A large window faced out onto a road, and outside a sparse snow was falling. I watched the white, thread-like flakes draw empty paths through the air. When I looked around me, patients and carers alike were silently gazing out at the snowfall.
I studied Inseon’s profile as she looked out the window. There are people who, though not notably handsome, give the impression of beauty; she was one of them. It was the sharp gleam in her eyes, partly, but, more than that, I was convinced it was due to her personality and the care she took with words. She remained poised even now, despite her bloodied hand, her loose hospital gown, and the I.V. line dangling from her forearm. She didn’t appear frail or crushed in the least.
Looks like a big storm, doesn’t it? she said.
I nodded in reply. It really did. The light had dimmed considerably.
How does something like that fall from the sky? Inseon said in a whisper I could barely hear.
She went on whispering, as though she didn’t need me to answer her, as though she were speaking to someone else.
Then her voice was suddenly clear, free of pain.

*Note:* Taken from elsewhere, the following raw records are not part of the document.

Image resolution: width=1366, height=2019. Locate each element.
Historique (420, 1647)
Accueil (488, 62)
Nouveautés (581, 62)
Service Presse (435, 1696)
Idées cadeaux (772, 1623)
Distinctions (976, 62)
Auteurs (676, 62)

The reason I asked you to come today, she said, is that I have a favor to ask of you.
Unable to look away from her eyes, which were suddenly alive and gleaming, I waited for her to continue. •
This is the first time I’ve witnessed such a storm. Once, ten winters ago, I saw snow heaped up to my knees on the streets of Seoul, but the snowfall itself wasn’t dense enough to fill the sky like this. Now, seat belt on, sitting at the front of a bus making its way down a coastal road as the storm bears down, I look out at the palm trees swaying in the gale. I know the wet surface of the roads must be close to freezing, but it feels unreal to watch this much snow simply vanish, not a trace of it sticking to the ground.
I start to feel uneasy. Wondering if I made the right choice in getting on the bus.
The plane I was on two hours ago made an extremely shaky landing at Jeju Airport. As the plane slowed to a stop on its glide down the runway, the young woman seated across the aisle from me tapped on her phone and murmured, Oh, no, every flight after ours is cancelled. The young man with her remarked, Lucky us. The woman laughed. You call this lucky? Are you seeing this weather?
When I made it out of the airport, the snow was coming down so hard I couldn’t fully open my eyes. A porter in a neon vest advised me to take the bus. Warnings for snow and high winds had been issued for the island, and he didn’t think any cabs would be willing to go all the way out to the village in the uplands where Inseon lived. He said that all the buses, no matter the route, would put on their tire chains and continue to run, but if it snowed through the night they, too, would suspend operations, and there was a good chance the uplands would be marooned by tomorrow morning.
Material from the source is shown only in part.